(Source text begins)

I get free books in the mail now and then, and my reaction to them varies from an elated "Hey, look what I got!" to a sullen, "Life is too short to read stuff like this."
Today, I opened a package from Sirius Fiction and said, "Oh my God!' I'd just gotten a copy of the second (expanded) edition of Lexicon Urthus, Michael Andre-Driussi's dictionary of the strange and wonderful words in Gene Wolfe's Urth cycle (the Book of the New Sun quartet and related texts), and a reviewer's copy of the spanking-new The Wizard Knight Companion, subtitled A Lexicon for Gene Wolfe's The Knight and The Wizard.
Then I showed Marianne the new book and she took it out of my hands and did not give it back.
There's a lot of scholarship, both true and faux, attached to science fiction and fantasy books nowadays, but such efforts are particularly rewarding when applied to Wolfe's oeuvre, because he puts so much more into his works than almost any other writer.
As an example, here's a Lexicon Urthus word which, because I once worked for the National Solar Heating and Cooling Information Center, I was able to shed some light upon. In the Book of the New Sun, Severian has a fuligin cloak, blacker than black, whose warmth he several times praises. The word is derived from fuliginous, meaning sooty or soot-colored:
fuligin a sooty color, powdered black (1, chap. 4, 39).
Commentary: the descriptions of this color as being "blacker than black" (aside from the powerful sin aspect) indicate to Michael Swanwick that it is actually "selective black," a black that absorbs light beyond the visible spectrum and into the ultraviolet. Selective coatings are used on solar collectors to maximize absorption of radiation. It is a notion that engineer Wolfe would definitely be familiar with, and the seeming paradox of having a practical explanation would fit his sense of humor. Presumably a fuligin cloak would be unusually warm.

(Source text ends)

#### [Using the information]
**A)** From the post about the Gene Wolfe lexicons, repeat everything from "There's a lot" down to "chap. 4, 39).".
**B)** Name every person or character that the post about the Gene Wolfe lexicons mentions by name.
**C)** Take the post about the Gene Wolfe lexicons further, continuing from its last sentence.
The items after this have no connection to the post about the Gene Wolfe lexicons.

(Data extracts begins)

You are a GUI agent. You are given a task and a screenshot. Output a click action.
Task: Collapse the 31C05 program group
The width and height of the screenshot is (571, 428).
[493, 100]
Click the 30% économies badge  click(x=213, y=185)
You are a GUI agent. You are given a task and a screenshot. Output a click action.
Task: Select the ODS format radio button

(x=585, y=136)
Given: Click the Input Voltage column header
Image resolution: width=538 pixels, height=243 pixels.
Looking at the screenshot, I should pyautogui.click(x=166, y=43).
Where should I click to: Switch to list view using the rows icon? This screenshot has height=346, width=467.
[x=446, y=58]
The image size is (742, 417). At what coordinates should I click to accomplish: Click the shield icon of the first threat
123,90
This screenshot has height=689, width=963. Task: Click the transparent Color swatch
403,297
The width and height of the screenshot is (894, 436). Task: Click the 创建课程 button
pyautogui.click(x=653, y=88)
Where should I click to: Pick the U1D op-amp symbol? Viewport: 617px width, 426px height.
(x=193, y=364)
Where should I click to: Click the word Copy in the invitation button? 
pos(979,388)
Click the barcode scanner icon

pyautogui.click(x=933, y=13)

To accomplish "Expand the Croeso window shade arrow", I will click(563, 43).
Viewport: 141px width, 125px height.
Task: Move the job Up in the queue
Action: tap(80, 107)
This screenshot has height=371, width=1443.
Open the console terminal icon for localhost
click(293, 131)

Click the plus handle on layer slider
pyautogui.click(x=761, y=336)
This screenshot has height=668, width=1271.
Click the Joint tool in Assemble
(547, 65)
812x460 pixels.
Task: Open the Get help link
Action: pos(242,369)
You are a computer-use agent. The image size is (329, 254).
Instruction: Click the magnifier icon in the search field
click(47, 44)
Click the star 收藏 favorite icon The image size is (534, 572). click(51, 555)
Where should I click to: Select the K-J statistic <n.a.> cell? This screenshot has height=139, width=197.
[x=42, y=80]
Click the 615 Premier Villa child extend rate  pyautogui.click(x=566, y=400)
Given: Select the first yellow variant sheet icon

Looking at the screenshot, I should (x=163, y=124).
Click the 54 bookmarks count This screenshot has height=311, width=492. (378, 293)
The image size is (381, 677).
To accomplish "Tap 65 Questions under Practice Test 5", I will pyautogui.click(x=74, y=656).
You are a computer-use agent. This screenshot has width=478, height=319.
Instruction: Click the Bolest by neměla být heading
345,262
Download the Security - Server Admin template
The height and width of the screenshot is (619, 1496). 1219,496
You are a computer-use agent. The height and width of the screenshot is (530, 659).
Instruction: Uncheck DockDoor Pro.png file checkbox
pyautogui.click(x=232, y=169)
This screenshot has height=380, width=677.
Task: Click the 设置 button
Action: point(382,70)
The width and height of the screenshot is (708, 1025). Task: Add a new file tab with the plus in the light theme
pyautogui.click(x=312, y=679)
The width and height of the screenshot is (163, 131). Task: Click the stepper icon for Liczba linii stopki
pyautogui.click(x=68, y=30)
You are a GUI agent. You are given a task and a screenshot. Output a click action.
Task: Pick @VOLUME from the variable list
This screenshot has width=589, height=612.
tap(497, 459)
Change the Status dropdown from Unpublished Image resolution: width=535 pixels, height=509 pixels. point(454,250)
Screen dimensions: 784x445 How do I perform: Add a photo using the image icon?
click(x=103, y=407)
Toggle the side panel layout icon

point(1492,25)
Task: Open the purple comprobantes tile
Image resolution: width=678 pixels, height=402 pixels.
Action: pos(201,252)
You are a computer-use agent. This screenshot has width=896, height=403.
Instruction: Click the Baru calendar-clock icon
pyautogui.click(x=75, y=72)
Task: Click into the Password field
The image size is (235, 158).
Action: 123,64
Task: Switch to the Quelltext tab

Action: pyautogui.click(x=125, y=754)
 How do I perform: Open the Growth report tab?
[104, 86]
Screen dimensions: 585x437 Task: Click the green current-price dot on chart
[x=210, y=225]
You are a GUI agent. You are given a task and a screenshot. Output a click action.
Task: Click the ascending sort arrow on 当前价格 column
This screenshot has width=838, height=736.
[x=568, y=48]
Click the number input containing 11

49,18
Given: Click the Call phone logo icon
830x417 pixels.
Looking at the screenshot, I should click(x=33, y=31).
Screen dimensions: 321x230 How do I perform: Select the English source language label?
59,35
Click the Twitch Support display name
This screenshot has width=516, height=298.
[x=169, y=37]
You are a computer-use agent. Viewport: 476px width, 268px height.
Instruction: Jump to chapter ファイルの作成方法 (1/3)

(Data extracts ends)

#### [Responses in order]
**A)**
There's a lot of scholarship, both true and faux, attached to science fiction and fantasy books nowadays, but such efforts are particularly rewarding when applied to Wolfe's oeuvre, because he puts so much more into his works than almost any other writer.
As an example, here's a Lexicon Urthus word which, because I once worked for the National Solar Heating and Cooling Information Center, I was able to shed some light upon. In the Book of the New Sun, Severian has a fuligin cloak, blacker than black, whose warmth he several times praises. The word is derived from fuliginous, meaning sooty or soot-colored:
fuligin a sooty color, powdered black (1, chap. 4, 39).

**B)** Michael Andre-Driussi, Gene Wolfe, Marianne, Severian, Michael Swanwick

**C)**
What I want to point out about this is that it's the literary equivalent of what programmers call "Easter eggs," hidden messages or treats placed into games or programs for the lucky (or canny) person to find, which are not necessary for your enjoyment of the experience.
People who seek these things out tend to make Wolfe's books sound like a riddle inside in an enigma wrapped in something that's too much work to be much fun. Not true. Okay, there are a couple of his books which are not for the weak-minded. But you can do a fast and superficial reading of The Knight and The Wizard (originally submitted to Wolfe's editor as a single book, The Wizard Knight, but broken in two for reasons of publishing economics) and not only have a good time but get everything that's most important about it: The examination of what qualities make a man a knight and the ending, which could hardly be clearer in its meaning. Nobody literally needs The Wizard Knight Companion.
But some of us -- and we know who we are, we happy few, you and I -- want it anyway. Simply because when we love a book, we want to understand it better. Also because we have a weakness for Easter eggs.
For us, there is Michael Andre-Driussi's book. For which I am duly grateful.